Pour l’équipe de Digital Security, c’est aussi le moment de synthétiser un rapport contenant leurs découvertes et leurs analyses sur le chemin emprunté par l’attaquant, ses objectifs et leurs conclusions. Avec tout de même quelques inconnues qui subsistent, comme l’admettent les analystes : « l’absence de logs réseau avant notre intervention nous empêche d’affirmer avec certitude qu’il n’y a pas eu de vol de données par exemple. On ne sait pas si l’attaquant a exfiltré des données volées sur les serveurs. Nous avons fait le tour des différents sites utilisés par les groupes connus pour voir si quelque chose n’avait pas été publié, mais rien n’a été identifié. Donc on a toujours un doute sur ce sujet ».

Un travail pas comme les autres

Les prestations de réponse à incident sont de plus en plus demandées, la faute à une épidémie de ransomware qui frappe durement les entreprises depuis maintenant plus de deux ans. Le rôle de ces équipes d’analystes spécialisées est multiple : l’investigation et l’analyse de l’attaque en premier lieu, mais pas uniquement. Rassurer et informer le client fait aussi partie du job, tout comme le conseil et les recommandations aux DSI, pour sécuriser et durcir le système d’information après une attaque.

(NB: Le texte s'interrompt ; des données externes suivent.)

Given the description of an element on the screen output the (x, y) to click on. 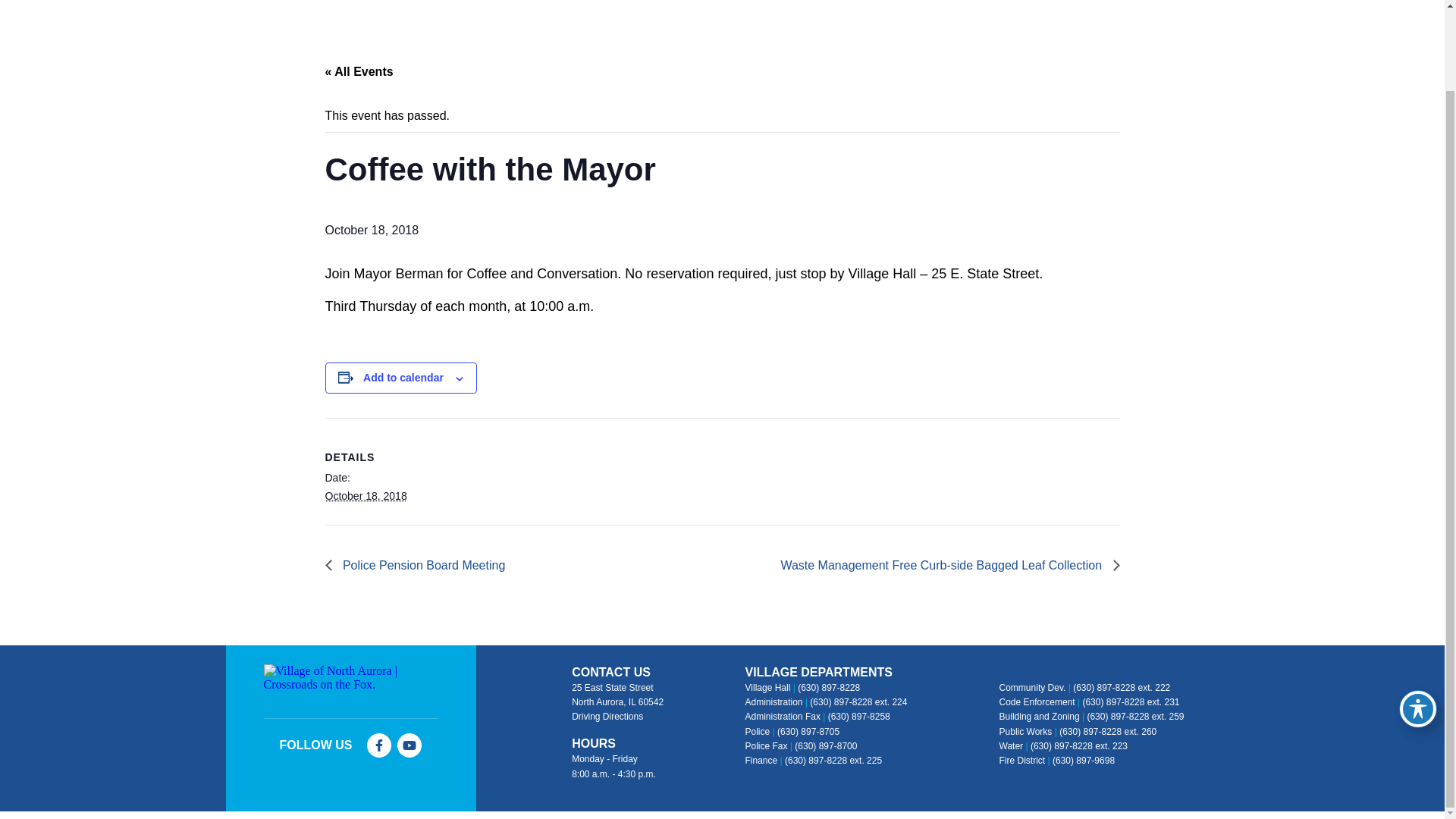
DEPARTMENTS (836, 1)
2018-10-18 (365, 495)
Given the description of an element on the screen output the (x, y) to click on. 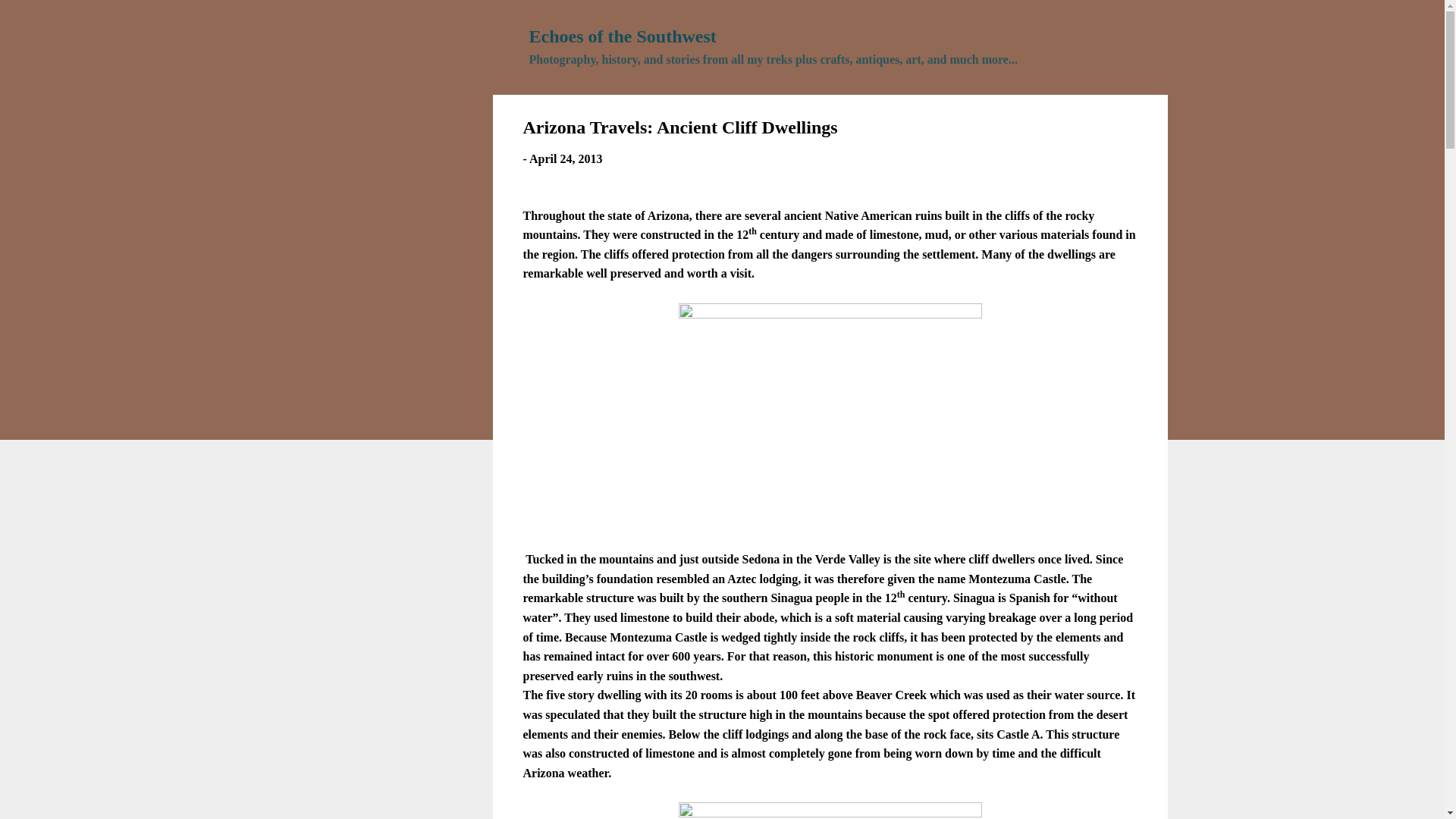
April 24, 2013 (565, 158)
Echoes of the Southwest (622, 35)
permanent link (565, 158)
Search (31, 18)
Given the description of an element on the screen output the (x, y) to click on. 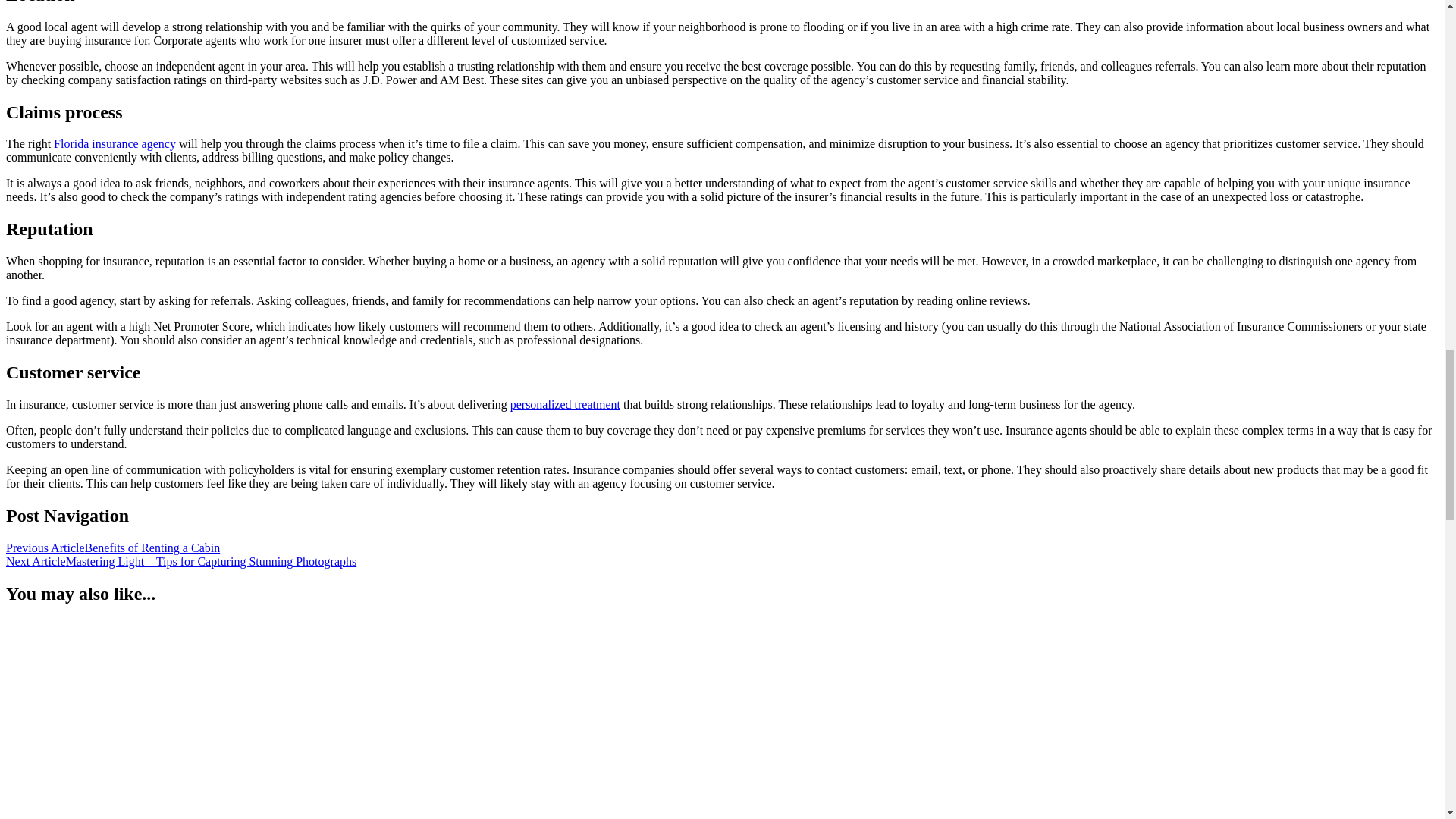
Previous ArticleBenefits of Renting a Cabin (112, 547)
Florida insurance agency (114, 143)
personalized treatment (565, 404)
Given the description of an element on the screen output the (x, y) to click on. 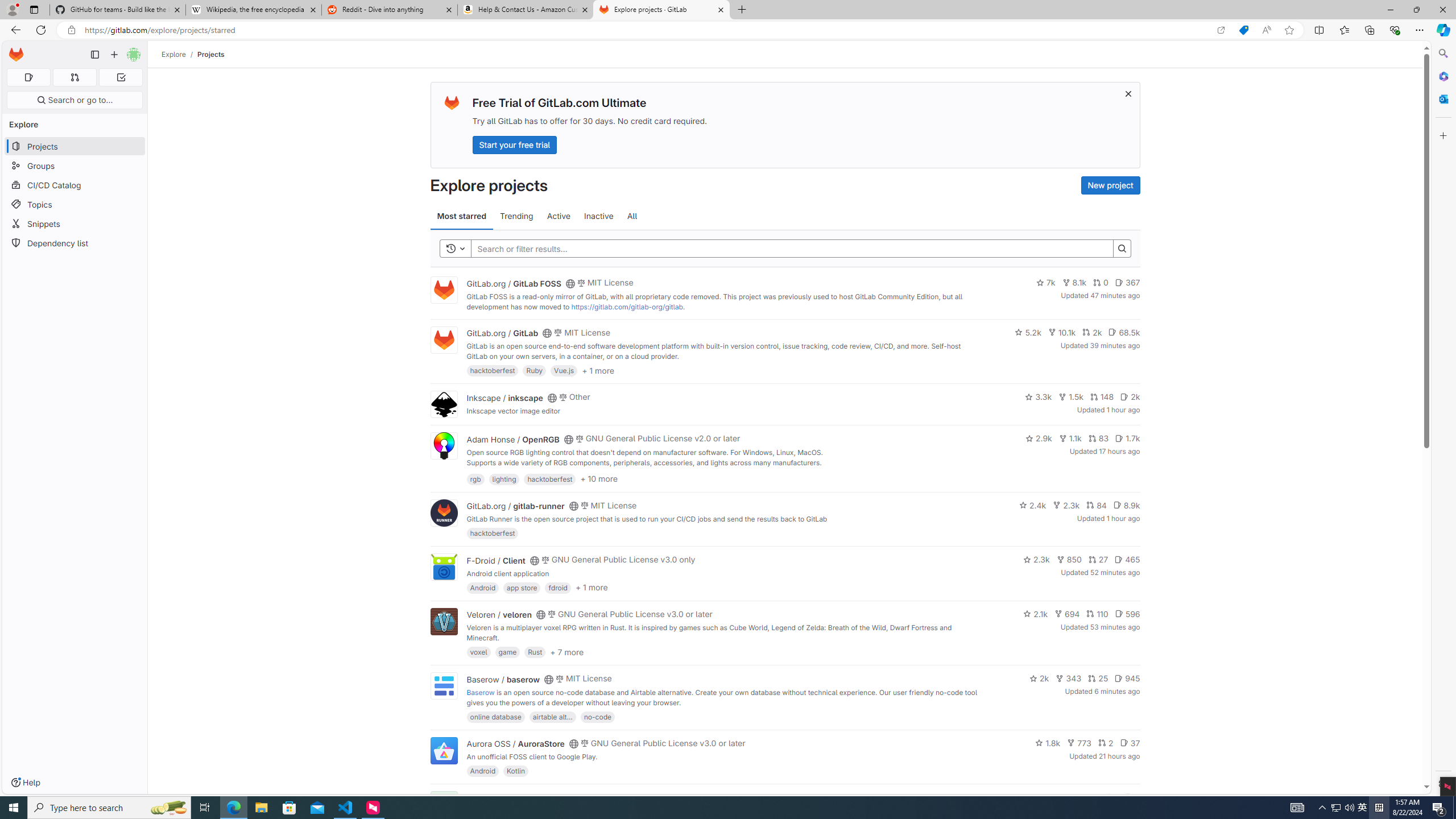
Class: s16 (568, 798)
app store (521, 587)
Projects (211, 53)
Dependency list (74, 242)
Kotlin (515, 770)
https://gitlab.com/gitlab-org/gitlab (626, 306)
110 (1097, 613)
148 (1101, 396)
Create new... (113, 54)
367 (1127, 282)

Des inspecteurs de travaux mal finis en somme ? « Dans le domaine de la réponse à incident, les “soft skills” sont très importants. On arrive souvent face à des gens qui sont sur le pont depuis plusieurs jours, qui sont stressés et fatigués. Et quand on arrive, on sait qu’on va beaucoup les solliciter, qu’on va casser des choses parce qu’on intervient dans l’urgence. Mais la plupart du temps, ils nous remercient pour ce qu’on a fait et on reçoit beaucoup de gratitude », répond Loïc. Même constat pour Benoit, un analyste de l’équipe de Digital Security : « on est un peu comme les pompiers en fait. Et on en veut rarement aux pompiers d’avoir mis de l’eau partout pour éteindre l’incendie ».

Le rythme de travail reste très prenant, les missions de réponses à incident mobilisant le plus souvent une équipe de plusieurs analystes pendant une à deux semaines, avec des horaires pouvant parfois déborder du rythme classique. « On a parfois des week-ends ou des nuits blanches, mais on essaie de se limiter, et les règles de base en matière de droit du travail s’appliquent », explique Benoit. Pour le chef d’équipe, l’objectif est aussi de ménager ses troupes : « on fait tourner les équipes qui interviennent, on essaie surtout d’éviter de les faire enchaîner les interventions sur sites qui peuvent être vraiment fatigantes. Et quand c’est trop, on décline la prestation, parfois à contrecœur. Ça nous est encore arrivé récemment d’être contactés pour une réponse à incident sur un cas intéressant, et d’être obligés de dire non parce qu’on était déjà mobilisés ailleurs ».